Ranking entities such as algorithms, devices, methods, or models based on their performances, while accounting for application-specific preferences, is a challenge. To address this challenge, we establish the foundations of a universal theory for performance-based ranking. First, we introduce a rigorous framework built on top of both the probability and order theories. Our new framework encompasses the elements necessary to (1) manipulate performances as mathematical objects, (2) express which performances are worse than or equivalent to others, (3) model tasks through a variable called satisfaction, (4) consider properties of the evaluation, (5) define scores, and (6) specify application-specific preferences through a variable called importance. On top of this framework, we propose the first axiomatic definition of performance orderings and performance-based rankings. Then, we introduce a universal parametric family of scores, called ranking scores, that can be used to establish rankings satisfying our axioms, while considering application-specific preferences. Finally, we show, in the case of two-class classification, that the family of ranking scores encompasses well-known performance scores, including the accuracy, the true positive rate (recall, sensitivity), the true negative rate (specificity), the positive predictive value (precision), and F1. However, we also show that some other scores commonly used to compare classifiers are unsuitable to derive performance orderings satisfying the axioms. Therefore, this paper provides the computer vision and machine learning communities with a rigorous framework for evaluating and ranking entities.

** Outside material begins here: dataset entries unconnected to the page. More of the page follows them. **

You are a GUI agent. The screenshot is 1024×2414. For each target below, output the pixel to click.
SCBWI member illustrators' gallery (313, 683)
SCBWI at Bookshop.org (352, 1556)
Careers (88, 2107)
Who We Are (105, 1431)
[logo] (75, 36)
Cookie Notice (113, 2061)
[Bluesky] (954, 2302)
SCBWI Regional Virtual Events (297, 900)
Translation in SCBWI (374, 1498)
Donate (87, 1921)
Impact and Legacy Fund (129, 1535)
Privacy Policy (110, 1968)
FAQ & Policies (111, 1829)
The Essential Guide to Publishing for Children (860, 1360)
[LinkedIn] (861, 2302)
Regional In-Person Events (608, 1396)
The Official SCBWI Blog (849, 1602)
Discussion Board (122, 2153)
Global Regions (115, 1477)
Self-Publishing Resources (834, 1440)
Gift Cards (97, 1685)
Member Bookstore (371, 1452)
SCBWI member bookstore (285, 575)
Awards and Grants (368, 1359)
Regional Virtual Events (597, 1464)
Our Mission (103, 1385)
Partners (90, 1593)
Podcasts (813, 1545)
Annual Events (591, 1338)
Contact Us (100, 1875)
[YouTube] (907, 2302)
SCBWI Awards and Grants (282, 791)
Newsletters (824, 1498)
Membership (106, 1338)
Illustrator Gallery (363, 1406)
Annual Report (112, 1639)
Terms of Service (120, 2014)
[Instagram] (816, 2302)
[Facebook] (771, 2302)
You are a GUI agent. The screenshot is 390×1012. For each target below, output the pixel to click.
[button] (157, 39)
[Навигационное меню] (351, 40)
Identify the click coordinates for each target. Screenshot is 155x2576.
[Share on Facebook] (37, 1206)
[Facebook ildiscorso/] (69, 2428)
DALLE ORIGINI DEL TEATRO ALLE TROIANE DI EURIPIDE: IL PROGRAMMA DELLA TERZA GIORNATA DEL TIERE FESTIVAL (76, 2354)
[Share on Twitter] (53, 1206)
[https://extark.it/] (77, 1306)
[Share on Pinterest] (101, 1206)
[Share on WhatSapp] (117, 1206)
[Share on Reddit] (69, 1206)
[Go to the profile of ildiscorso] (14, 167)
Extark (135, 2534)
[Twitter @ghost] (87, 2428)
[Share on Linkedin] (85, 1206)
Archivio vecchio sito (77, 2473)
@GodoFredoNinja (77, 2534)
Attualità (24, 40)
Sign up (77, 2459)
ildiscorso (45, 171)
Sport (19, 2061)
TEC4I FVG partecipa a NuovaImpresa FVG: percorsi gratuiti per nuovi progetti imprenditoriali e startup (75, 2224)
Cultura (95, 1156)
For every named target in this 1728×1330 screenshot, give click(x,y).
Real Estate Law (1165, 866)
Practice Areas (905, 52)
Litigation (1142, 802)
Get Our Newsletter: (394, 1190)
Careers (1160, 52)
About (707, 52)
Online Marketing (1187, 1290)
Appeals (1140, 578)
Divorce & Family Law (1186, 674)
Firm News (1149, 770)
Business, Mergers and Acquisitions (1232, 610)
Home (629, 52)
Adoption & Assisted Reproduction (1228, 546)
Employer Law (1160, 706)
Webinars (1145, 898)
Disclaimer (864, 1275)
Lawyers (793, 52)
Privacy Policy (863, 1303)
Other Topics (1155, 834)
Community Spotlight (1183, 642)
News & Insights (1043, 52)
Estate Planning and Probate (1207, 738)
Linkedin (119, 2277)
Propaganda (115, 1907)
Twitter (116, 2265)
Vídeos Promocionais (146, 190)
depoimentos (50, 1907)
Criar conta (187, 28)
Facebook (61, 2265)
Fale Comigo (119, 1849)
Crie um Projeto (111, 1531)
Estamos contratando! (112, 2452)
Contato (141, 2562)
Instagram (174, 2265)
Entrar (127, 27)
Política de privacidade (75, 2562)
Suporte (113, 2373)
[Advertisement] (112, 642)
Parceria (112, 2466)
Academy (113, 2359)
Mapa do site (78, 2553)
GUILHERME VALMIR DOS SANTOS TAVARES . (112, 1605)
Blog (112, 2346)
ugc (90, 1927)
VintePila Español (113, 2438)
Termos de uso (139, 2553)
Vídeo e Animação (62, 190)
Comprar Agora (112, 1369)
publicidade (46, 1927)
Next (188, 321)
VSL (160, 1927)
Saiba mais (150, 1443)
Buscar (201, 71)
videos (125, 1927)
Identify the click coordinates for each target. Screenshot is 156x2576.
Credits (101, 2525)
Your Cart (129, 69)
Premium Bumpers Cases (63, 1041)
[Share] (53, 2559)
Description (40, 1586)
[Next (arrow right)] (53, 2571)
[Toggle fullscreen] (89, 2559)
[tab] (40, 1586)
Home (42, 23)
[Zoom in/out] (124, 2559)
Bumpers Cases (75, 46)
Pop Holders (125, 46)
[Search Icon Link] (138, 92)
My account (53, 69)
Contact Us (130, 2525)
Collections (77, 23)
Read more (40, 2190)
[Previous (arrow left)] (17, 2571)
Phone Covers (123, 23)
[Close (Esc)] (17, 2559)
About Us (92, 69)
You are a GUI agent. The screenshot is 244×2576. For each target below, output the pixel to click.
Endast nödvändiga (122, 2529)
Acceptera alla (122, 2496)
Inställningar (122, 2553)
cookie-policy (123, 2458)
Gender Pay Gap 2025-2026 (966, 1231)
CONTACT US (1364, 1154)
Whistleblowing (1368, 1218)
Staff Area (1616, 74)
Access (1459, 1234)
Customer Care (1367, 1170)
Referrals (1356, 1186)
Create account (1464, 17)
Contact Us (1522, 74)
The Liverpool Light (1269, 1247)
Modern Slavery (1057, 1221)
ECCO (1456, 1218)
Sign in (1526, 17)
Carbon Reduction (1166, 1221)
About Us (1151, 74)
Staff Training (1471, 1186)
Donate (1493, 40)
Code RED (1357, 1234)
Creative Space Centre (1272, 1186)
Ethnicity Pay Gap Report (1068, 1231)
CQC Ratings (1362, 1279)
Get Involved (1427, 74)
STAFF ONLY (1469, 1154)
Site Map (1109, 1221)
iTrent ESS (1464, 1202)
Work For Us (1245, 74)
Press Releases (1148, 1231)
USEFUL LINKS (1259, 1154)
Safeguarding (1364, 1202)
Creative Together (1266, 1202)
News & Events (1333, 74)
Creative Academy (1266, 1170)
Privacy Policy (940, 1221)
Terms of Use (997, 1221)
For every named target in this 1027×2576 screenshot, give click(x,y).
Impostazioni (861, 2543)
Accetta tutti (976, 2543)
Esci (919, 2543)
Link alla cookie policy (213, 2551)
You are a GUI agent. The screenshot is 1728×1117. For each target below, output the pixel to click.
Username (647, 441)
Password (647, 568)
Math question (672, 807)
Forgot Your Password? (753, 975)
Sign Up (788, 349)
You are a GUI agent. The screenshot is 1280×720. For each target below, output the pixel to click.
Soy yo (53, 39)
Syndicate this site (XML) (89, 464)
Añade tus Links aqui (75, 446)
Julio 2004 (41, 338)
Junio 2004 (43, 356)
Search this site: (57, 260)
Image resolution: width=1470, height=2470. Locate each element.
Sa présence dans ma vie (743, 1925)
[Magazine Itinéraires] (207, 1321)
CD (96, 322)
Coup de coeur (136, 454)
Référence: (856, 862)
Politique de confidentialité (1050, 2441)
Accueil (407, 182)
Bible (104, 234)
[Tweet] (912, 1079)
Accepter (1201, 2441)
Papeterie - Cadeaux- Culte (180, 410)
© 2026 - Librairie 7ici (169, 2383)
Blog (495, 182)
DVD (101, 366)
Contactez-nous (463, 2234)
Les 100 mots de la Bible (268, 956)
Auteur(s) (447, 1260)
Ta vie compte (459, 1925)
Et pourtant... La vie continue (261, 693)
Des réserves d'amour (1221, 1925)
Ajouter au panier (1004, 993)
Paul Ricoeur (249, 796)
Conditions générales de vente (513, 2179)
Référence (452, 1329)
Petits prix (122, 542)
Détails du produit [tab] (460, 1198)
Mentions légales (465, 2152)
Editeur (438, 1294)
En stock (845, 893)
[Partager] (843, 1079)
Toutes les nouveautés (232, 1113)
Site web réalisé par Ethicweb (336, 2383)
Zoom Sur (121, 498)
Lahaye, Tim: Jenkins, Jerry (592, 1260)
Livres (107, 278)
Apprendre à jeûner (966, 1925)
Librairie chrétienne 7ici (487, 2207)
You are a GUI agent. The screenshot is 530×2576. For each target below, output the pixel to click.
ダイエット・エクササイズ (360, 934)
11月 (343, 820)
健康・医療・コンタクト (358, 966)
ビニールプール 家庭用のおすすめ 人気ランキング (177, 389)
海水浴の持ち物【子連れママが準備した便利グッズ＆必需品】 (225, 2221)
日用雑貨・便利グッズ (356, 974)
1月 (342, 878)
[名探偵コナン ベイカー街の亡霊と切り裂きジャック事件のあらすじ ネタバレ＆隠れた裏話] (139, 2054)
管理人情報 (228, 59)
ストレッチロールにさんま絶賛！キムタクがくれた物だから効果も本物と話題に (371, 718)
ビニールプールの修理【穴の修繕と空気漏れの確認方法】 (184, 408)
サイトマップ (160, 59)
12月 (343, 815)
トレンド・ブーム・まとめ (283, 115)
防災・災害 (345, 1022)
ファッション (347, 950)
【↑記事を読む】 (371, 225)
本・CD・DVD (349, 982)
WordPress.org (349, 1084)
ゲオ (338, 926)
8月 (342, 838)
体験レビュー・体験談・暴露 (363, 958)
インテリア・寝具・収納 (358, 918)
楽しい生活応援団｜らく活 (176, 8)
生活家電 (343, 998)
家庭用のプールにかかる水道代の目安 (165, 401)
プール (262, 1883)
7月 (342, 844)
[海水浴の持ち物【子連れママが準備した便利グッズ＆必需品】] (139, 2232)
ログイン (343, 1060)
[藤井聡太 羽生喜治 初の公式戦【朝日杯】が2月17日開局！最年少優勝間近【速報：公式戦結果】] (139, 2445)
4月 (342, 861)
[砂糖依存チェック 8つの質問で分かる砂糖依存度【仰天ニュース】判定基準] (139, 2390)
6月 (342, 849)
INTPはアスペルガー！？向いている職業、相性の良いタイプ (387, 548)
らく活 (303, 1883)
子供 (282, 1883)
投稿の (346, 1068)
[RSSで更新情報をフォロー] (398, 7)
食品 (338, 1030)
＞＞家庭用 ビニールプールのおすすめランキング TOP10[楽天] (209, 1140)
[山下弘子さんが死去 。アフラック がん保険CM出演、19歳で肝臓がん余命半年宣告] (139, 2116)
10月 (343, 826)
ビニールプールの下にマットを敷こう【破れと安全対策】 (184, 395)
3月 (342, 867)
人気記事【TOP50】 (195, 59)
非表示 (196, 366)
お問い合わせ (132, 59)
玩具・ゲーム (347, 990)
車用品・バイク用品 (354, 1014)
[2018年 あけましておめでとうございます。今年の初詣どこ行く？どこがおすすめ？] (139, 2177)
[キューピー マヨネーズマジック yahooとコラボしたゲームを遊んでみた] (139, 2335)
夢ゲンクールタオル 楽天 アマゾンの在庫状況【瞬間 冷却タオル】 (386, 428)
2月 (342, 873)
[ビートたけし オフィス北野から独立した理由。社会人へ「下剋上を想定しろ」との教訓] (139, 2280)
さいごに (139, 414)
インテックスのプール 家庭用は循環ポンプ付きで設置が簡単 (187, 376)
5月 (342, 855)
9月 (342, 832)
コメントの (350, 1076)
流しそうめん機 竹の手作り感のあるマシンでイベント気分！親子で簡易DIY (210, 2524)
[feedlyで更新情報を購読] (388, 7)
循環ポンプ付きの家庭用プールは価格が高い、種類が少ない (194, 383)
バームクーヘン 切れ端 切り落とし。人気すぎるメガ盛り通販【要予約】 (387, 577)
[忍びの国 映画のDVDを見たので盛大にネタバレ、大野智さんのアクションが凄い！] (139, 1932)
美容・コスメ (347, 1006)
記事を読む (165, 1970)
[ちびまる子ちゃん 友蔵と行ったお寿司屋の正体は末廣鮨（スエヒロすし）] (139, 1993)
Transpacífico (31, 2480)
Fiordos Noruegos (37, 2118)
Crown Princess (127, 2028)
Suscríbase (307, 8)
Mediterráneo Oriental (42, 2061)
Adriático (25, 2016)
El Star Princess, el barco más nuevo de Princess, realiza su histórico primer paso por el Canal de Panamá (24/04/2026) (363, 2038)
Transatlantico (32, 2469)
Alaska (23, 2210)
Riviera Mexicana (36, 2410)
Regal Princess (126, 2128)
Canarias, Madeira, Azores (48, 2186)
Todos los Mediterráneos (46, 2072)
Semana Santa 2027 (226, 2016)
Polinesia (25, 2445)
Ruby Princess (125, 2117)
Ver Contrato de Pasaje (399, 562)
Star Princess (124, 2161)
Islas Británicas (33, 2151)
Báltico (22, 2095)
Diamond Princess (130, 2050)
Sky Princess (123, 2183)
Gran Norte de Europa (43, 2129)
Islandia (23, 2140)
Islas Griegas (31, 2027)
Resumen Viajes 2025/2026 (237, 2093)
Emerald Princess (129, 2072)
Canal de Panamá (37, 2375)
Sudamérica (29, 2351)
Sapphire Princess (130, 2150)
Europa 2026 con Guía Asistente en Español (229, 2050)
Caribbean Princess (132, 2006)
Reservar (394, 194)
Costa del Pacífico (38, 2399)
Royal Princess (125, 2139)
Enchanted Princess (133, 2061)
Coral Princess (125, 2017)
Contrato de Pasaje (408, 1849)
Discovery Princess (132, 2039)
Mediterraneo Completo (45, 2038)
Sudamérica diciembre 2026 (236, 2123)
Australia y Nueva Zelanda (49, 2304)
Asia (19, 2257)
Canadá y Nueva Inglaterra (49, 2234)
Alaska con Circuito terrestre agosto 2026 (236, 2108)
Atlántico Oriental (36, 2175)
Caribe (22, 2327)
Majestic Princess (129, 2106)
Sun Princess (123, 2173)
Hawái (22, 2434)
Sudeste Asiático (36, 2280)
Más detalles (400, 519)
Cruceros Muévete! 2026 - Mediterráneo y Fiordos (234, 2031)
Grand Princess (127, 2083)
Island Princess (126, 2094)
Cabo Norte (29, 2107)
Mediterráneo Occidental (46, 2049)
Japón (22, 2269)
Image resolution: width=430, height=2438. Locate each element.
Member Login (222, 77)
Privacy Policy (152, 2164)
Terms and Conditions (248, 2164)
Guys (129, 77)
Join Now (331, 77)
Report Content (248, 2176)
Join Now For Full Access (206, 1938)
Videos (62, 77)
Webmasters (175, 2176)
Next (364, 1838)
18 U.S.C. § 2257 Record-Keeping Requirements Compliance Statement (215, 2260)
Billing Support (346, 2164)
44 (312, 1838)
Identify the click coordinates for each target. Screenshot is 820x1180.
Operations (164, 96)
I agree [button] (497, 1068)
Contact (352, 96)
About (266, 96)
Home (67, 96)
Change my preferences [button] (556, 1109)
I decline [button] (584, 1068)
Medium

翻译：基于性能对算法、设备、方法或模型等实体进行排序，同时考虑特定应用偏好，是一个具有挑战性的问题。为应对这一挑战，本文建立了基于性能排序的通用理论基础。首先，我们引入一个建立在概率论和序论之上的严格框架。该新框架包含以下必要要素：(1) 将性能作为数学对象进行处理；(2) 表达哪些性能优于、劣于或等价于其他性能；(3) 通过称为“满意度”的变量对任务进行建模；(4) 考虑评估属性；(5) 定义评分函数；(6) 通过称为“重要性”的变量体现特定应用偏好。在此框架基础上，我们首次提出了性能序关系与基于性能排序的公理化定义。随后，我们引入一个通用的参数化评分函数族（称为排序评分函数），该函数族可用于构建满足我们公理且考虑特定应用偏好的排序。最后，我们以二分类问题为例，证明排序评分函数族涵盖多种经典性能指标，包括准确率、真正例率（召回率、灵敏度）、真负例率（特异度）、阳性预测值（精确率）以及F1分数。然而，我们也证明某些常用于比较分类器的评分函数不适用于推导满足公理的性能序关系。因此，本文为计算机视觉和机器学习领域提供了一个用于评估和排序实体的严格理论框架。